Coming together to celebrate Black History Month

(Alissa Salem/Staff Illustrator)

LEAH GRAZIANO

Special to The Leader

 

To kick off Black History Month, Fredonia’s Black Student Union hosted the opening ceremony of “The Black Renaissance.” This includes a month full of events celebrating black history.

Members of the Black Student Union and other students at Fredonia gathered on Feb. 4 at 7p.m. in the Multipurpose Room for the first event of the month. The theme of the night was “Harlem Renaissance.”

“It’s an opening ceremony to celebrate the month and to get everyone ready to be appreciative of black culture, black history and being black in general,” said senior history major and member of BSU, Mary Kay Taylor.

“[We gathered for] food, fun and black excellence,” said sophomore art history major Shalya James.

To go along with the theme, everyone was encouraged to dress up in 1920s clothing. Some of the items people chose to wear were pearls, headbands and feathers.

The evening began with opening remarks from the president of the Black Student Union, Jelissa Samuel, a senior history and political science double major.

“This month we are celebrating the rebirth of being black,” Samuel said. “Black history is about celebrating the past. This month we are going to be celebrating not just the past, but [the present] because we are a part of black history. Don’t you ever forget.”

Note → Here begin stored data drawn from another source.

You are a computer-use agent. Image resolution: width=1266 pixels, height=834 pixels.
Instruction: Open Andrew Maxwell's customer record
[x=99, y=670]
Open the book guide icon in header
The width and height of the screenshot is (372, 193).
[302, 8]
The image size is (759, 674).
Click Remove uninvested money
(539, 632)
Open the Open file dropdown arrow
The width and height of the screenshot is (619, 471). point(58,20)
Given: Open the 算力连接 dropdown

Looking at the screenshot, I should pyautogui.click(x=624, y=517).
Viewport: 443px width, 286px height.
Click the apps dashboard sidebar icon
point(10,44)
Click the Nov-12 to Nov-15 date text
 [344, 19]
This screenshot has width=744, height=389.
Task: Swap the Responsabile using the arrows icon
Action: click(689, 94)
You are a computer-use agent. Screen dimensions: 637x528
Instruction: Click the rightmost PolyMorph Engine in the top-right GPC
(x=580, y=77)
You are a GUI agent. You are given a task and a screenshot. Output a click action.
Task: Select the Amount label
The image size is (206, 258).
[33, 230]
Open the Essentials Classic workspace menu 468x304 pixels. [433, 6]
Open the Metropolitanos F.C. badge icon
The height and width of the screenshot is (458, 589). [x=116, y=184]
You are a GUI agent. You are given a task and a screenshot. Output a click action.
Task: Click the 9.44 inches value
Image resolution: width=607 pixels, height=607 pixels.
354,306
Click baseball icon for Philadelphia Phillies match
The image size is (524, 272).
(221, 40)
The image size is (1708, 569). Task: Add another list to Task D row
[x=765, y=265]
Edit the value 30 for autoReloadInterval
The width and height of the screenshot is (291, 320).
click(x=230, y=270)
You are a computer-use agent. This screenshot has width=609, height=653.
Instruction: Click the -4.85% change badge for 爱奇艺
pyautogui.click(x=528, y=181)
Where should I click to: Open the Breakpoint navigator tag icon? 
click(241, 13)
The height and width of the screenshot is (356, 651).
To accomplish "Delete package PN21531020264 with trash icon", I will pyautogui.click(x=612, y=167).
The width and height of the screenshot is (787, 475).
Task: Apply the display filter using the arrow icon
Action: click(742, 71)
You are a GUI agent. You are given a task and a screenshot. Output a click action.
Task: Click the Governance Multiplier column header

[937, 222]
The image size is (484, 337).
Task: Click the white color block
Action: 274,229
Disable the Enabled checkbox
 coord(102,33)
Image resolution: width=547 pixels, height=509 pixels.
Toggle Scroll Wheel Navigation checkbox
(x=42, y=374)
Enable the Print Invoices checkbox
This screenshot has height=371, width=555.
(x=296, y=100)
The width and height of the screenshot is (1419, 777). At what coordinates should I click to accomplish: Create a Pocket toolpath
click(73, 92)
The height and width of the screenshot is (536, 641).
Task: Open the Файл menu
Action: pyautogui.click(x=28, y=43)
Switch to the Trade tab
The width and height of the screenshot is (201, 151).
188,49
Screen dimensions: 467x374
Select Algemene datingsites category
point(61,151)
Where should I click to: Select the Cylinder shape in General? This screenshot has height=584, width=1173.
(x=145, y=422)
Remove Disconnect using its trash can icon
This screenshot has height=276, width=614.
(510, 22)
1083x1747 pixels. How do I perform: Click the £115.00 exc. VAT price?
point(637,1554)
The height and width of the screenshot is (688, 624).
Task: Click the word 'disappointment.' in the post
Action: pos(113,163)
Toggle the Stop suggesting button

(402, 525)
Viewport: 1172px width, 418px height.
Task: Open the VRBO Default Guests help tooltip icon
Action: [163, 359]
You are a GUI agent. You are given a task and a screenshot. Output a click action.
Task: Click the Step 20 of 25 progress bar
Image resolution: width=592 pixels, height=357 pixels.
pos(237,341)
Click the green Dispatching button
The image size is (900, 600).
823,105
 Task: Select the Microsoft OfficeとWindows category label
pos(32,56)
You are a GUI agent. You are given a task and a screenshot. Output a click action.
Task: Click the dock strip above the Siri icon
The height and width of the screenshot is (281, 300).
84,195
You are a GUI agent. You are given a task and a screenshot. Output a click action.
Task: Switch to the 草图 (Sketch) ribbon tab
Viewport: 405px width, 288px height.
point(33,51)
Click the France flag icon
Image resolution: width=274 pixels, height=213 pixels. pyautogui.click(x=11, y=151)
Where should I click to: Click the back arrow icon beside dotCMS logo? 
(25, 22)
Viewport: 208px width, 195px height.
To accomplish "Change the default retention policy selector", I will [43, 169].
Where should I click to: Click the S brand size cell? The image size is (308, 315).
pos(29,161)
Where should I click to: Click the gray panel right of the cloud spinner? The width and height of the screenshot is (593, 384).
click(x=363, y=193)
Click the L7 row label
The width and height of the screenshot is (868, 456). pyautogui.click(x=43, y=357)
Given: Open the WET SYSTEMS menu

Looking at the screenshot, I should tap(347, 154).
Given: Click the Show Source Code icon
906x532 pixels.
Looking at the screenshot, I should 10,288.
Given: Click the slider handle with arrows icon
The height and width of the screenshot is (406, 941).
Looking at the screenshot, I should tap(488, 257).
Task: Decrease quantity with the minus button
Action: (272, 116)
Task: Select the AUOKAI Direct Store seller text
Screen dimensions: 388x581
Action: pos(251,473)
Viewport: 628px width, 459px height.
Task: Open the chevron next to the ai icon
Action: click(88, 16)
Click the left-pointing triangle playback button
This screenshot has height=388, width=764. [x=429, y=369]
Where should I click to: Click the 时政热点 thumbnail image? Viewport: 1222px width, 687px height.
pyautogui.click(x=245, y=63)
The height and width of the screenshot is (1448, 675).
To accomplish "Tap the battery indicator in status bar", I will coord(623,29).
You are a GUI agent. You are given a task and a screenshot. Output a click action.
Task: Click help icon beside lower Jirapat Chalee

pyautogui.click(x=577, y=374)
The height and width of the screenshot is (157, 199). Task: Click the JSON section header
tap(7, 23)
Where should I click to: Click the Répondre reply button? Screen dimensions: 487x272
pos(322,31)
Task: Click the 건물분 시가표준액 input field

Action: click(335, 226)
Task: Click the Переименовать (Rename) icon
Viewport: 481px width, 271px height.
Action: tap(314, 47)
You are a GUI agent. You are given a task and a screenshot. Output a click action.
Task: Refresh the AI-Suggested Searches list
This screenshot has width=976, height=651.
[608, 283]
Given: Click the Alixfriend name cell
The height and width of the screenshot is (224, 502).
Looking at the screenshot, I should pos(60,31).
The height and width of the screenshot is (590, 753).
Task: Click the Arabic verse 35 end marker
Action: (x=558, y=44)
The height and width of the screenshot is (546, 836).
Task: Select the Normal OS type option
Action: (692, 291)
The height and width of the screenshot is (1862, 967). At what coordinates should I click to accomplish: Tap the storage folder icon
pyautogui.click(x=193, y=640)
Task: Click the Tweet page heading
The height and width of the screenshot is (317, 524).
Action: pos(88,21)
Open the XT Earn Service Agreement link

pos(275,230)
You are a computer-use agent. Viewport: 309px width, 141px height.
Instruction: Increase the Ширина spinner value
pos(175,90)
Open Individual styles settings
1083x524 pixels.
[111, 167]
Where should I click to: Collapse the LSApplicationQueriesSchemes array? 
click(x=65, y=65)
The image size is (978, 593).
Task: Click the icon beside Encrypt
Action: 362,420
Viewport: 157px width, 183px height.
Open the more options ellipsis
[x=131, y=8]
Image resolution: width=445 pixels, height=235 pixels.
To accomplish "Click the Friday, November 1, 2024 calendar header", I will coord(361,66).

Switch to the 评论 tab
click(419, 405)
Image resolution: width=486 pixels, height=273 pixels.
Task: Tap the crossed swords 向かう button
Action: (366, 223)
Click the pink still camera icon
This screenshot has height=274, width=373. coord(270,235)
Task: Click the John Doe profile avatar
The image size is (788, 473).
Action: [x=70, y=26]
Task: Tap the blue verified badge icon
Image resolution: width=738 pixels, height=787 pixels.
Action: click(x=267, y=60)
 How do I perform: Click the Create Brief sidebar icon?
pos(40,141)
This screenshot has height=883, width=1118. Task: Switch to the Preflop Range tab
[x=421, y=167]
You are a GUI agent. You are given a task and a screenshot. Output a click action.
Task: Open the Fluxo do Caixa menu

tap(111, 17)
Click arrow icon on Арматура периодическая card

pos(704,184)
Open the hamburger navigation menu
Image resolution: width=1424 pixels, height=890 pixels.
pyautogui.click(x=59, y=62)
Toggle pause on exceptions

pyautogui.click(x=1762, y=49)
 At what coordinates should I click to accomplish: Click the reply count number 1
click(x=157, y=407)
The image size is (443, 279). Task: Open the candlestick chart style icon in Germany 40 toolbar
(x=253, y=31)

Small flyers were placed on the dining tables showing what other events BSU will be hosting this month. They include: “Bring Your Melanin” karaoke on Feb. 9 at Tim Hortons, a trip to see Marvel’s Black Panther, the Black Empowerment Retreat on Feb. 23 and 24 at the College Lodge and “The Black Masquerade,” the closing ceremony of “The Black Renaissance” on Feb. 25.

“I’m really excited for the retreat,” said James. “Just being on this campus we get spread apart a lot. You don’t really know everyone on the campus, you see them but you don’t really know them, so I feel like that’s a time where we can come together and be as one.”

At the end of BSU’s “The Black Renaissance” was a visit from Keynote Speaker Lorna C. Hill, founder of Ujima Company Inc., based in Buffalo, New York. Her company focuses on theatre and performing for African Americans.

The event was also complemented by food from FSA catering including fried catfish, macaroni and cheese, chicken, rice, salad and cornbread.

“The Black Renaissance” had a little bit of everything for the audience, including a chance to walk a red carpet and enjoy live performances. A rendition of the black national anthem “Lift Every Voice” was performed by junior audio/ radio prodution double major Christina “Cookie” Cooke on the piano, and a member of BSU, Devin Johnson, sophomore video production and audio/ radio production media management double major recited a poem he wrote.

The ceremony closed with more pictures, dancing and mingling.